HOUSTON — Teachers want higher incomes, and better funded budgets...and they want it now!
West Virginia teachers walked out for nine days and got 5% wage increases. Now other states are following suit. Is Texas next?
“The possibility of seeing action like this in the state of Texas is very high, there's no less level of anger in Texas. The one difference...our legislator only meets once every other year rather than every year,” President Zeph Capo of the Houston Federation of Teachers said.
It's also extra risky for Texas teachers, seeing as how it's illegal for public employees to strike in this state.
Parents we talked to are all for increasing budgets for education, but when it comes to paying more taxes to fund it.
And teachers in HISD might be a bit less likely to protest, with some hoping just to keep their jobs. That's because HISD is looking to close a $115 million budget shortfall.
The latest proposal? Lowering the budget for HISD schools by nearly $200 per student that attends each specific school, and letting the principal of each school figure out where to cut.
“It's a band-aid." Capo said. "It's not the fix we need to move forward with.”

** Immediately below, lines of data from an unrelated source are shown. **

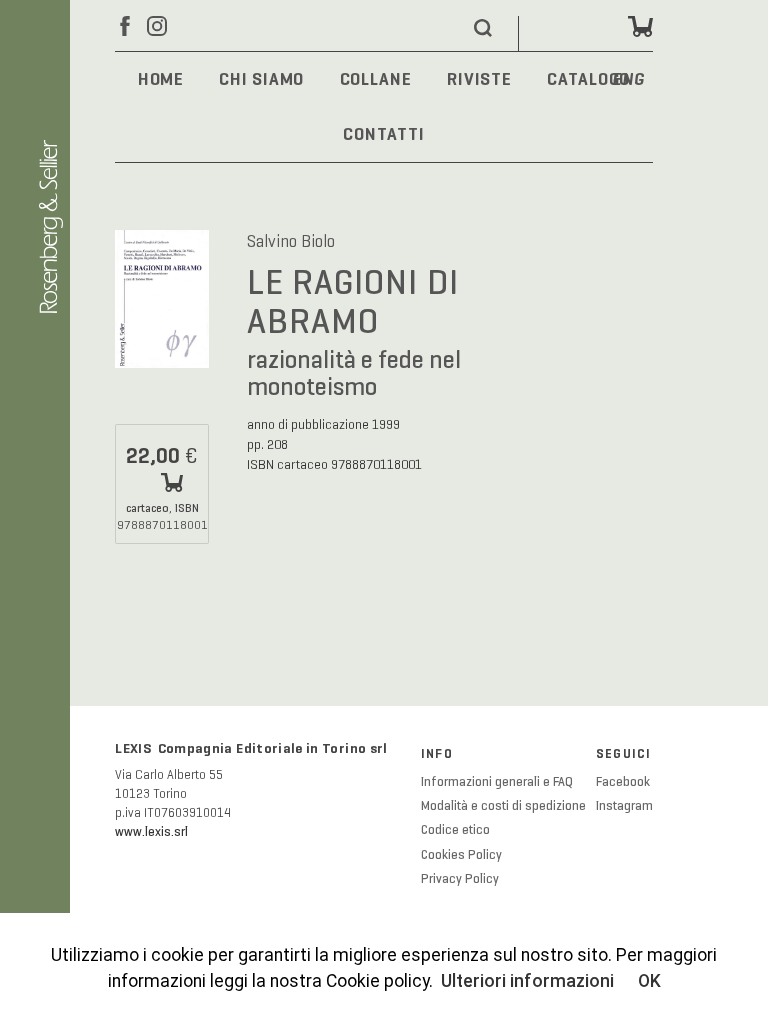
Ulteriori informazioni (527, 981)
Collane (376, 79)
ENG (628, 80)
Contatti (383, 134)
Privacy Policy (460, 879)
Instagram (624, 806)
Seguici (624, 754)
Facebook (623, 782)
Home (161, 79)
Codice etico (455, 830)
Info (437, 754)
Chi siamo (261, 79)
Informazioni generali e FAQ (497, 782)
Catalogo (588, 79)
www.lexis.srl (151, 832)
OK (649, 981)
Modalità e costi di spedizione (503, 806)
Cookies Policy (461, 855)
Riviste (479, 79)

Lower income areas may be hit harder by a drop of $200 per student— more so than areas of town where fewer school services are required.
“If we want our kids that are coming in with less resources, less exposure, less opportunity to be safe and well, healthy, getting into the door and we expect them to do as well on the test or the school to do as well at educating them as another school, then we`re going to have to put more resources they`re prepared and ready to do that,” Capo suggests.
It's a $115 million problem— and the answer could have long ranging effects on HISD student education.